May 2003 MCS, original battery! I've done 65,800 miles but haven't driven it much at all this year, in fact it hasn't been started for 2 or 3 months and I know the battery will be flat. I've resurrected it from dead twice already so I guess I'll have to get a new one now. I've been very impressed with the battery, which I've never laid eyes on and am interested to find out what make and capacity it is, that's if I can find it )
Nov 2003 cooper S 60,000 miles from new on original battery, when it comes for replacement i'll prob go for another Bosh battery. car hasn't been used for a couple of weeks, checked the battery indicator yesterday was showing black not green,still started ok( but not a fast turnover 0c outside air temp).
Tried to start the car today, hasn't had a good run for two weeks now, would not start,checked out replacement battery prices from Halfords,Euro car parts ect, but these were for a 45Ah battery were mine is a 55AH,
phoned the local BMW/Mini dealer,£102 for an original replacement 55AH battery(which i thought was going to be mega bucks)
When changing over the battery used a spare 12v 17AH motorcycle battery jumped onto the engine bay connections, so as not to cause any problems like spikes or having to reinitialise the key fob.
Minis with stop start and brake energy recycling have AGM
batterys fitted as standard.
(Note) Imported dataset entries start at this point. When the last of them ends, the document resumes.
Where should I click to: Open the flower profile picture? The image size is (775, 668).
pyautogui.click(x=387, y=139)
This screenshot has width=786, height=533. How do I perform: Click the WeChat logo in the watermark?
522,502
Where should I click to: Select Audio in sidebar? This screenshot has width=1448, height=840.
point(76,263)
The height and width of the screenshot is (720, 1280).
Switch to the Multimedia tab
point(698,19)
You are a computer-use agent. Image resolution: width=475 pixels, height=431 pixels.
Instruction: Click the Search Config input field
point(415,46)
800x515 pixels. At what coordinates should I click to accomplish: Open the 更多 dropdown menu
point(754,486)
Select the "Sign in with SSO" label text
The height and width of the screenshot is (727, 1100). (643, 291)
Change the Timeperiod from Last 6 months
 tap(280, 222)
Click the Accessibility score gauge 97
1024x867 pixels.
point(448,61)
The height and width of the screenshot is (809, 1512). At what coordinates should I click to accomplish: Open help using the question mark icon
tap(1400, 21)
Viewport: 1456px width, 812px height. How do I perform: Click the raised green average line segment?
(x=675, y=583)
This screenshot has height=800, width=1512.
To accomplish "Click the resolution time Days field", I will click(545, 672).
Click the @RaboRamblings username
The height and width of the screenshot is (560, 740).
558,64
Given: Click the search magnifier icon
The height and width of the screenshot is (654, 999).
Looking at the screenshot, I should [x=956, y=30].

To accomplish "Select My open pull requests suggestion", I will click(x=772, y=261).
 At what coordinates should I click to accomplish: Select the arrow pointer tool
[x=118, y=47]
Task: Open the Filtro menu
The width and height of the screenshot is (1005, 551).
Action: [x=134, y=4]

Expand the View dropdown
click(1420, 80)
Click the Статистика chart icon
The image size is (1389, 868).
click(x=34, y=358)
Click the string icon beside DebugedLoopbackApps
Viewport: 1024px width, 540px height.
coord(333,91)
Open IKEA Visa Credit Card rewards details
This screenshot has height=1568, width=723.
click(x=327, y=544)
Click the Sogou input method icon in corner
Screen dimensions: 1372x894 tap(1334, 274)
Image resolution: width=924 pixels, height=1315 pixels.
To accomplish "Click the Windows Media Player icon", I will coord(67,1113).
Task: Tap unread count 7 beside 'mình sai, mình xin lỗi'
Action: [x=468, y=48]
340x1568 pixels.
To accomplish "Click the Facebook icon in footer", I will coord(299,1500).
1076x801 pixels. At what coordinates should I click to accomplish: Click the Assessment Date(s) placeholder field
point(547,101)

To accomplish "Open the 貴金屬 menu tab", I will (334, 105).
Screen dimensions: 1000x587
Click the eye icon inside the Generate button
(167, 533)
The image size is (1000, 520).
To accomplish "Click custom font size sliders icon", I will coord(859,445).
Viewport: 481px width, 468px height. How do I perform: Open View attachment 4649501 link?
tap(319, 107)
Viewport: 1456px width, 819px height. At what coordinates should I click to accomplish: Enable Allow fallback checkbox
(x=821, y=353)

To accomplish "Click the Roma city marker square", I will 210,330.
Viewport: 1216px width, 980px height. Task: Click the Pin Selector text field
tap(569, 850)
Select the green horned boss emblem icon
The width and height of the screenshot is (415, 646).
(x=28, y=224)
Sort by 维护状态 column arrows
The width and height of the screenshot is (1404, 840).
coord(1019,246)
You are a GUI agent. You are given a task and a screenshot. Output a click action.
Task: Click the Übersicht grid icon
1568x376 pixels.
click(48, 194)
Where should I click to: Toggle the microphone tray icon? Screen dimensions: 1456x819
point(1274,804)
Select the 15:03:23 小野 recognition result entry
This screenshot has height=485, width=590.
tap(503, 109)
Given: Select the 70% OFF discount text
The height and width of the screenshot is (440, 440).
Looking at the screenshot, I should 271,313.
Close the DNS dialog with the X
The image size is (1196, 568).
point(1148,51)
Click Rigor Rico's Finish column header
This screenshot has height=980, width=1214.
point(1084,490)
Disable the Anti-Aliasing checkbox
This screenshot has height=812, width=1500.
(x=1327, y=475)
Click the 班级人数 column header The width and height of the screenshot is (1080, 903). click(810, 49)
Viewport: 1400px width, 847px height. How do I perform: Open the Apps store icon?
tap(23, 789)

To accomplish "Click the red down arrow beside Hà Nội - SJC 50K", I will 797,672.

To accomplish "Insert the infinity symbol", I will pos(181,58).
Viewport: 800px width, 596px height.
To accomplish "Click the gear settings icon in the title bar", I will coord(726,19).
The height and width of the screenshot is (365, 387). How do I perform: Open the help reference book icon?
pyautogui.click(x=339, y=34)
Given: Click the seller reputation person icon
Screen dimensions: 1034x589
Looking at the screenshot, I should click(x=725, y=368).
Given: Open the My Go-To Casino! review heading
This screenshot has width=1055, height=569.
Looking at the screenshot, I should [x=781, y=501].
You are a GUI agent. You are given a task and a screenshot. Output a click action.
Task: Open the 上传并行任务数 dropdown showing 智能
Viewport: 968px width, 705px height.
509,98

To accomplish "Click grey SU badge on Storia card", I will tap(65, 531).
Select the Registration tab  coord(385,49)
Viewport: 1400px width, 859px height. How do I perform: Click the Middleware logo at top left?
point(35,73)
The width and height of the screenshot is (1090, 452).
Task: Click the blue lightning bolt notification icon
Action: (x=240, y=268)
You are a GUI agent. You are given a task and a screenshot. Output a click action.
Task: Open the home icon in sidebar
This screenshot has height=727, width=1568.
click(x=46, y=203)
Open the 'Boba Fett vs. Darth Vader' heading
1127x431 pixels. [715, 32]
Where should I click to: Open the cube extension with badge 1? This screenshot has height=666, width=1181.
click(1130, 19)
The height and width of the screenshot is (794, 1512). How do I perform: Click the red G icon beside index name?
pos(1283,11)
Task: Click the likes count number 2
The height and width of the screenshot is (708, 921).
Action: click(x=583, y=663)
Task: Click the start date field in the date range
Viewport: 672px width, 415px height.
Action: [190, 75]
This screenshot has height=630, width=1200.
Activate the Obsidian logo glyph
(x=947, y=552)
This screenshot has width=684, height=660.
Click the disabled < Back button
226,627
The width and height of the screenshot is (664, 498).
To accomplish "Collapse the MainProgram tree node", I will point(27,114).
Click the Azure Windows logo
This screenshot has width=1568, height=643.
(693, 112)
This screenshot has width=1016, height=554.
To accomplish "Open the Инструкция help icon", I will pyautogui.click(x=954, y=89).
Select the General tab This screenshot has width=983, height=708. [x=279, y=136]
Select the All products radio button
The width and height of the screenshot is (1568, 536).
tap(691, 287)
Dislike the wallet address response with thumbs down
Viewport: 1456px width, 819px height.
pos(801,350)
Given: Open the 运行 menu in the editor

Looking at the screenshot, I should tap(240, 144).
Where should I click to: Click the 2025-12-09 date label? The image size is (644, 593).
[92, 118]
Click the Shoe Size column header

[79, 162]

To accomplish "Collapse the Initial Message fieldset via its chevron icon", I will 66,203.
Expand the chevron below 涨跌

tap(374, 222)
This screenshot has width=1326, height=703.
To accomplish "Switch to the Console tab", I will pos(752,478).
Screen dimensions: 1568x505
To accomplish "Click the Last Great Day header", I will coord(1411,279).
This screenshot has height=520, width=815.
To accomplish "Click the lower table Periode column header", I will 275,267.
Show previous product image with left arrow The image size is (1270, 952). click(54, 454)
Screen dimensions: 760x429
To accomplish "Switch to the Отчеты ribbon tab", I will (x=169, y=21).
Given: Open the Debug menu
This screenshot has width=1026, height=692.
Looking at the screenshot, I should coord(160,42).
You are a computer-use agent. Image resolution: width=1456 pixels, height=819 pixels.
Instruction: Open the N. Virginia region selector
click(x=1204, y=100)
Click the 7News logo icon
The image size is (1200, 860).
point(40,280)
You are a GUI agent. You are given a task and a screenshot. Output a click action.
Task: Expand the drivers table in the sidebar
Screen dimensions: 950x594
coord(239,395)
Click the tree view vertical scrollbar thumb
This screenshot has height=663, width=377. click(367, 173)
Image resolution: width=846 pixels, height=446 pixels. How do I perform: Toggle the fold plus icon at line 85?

These can stand heavy discharge
and high recharge rates. I think it stands for Absorbed Glass
Mat (AGM) if you were wondering.
Thanks for the info Cooper S Jon, the Varta battery is half the price and a higher AH rating,but thats an online price( next day/two day del time) but i needed something off the shelf quickly, and considering the original battery lasted 9 odd years,which is good going, i thought i'd go for exactly the same unit, plus stops the ol lady giving me jib cause her motors off the road
Just had to replace my MCS battery which was the original 2003 factory fitted unit with 65,000 miles under its belt.
If you are a member of the RAC worth checking their deals as they supplied and fitted mine (at home) for £95.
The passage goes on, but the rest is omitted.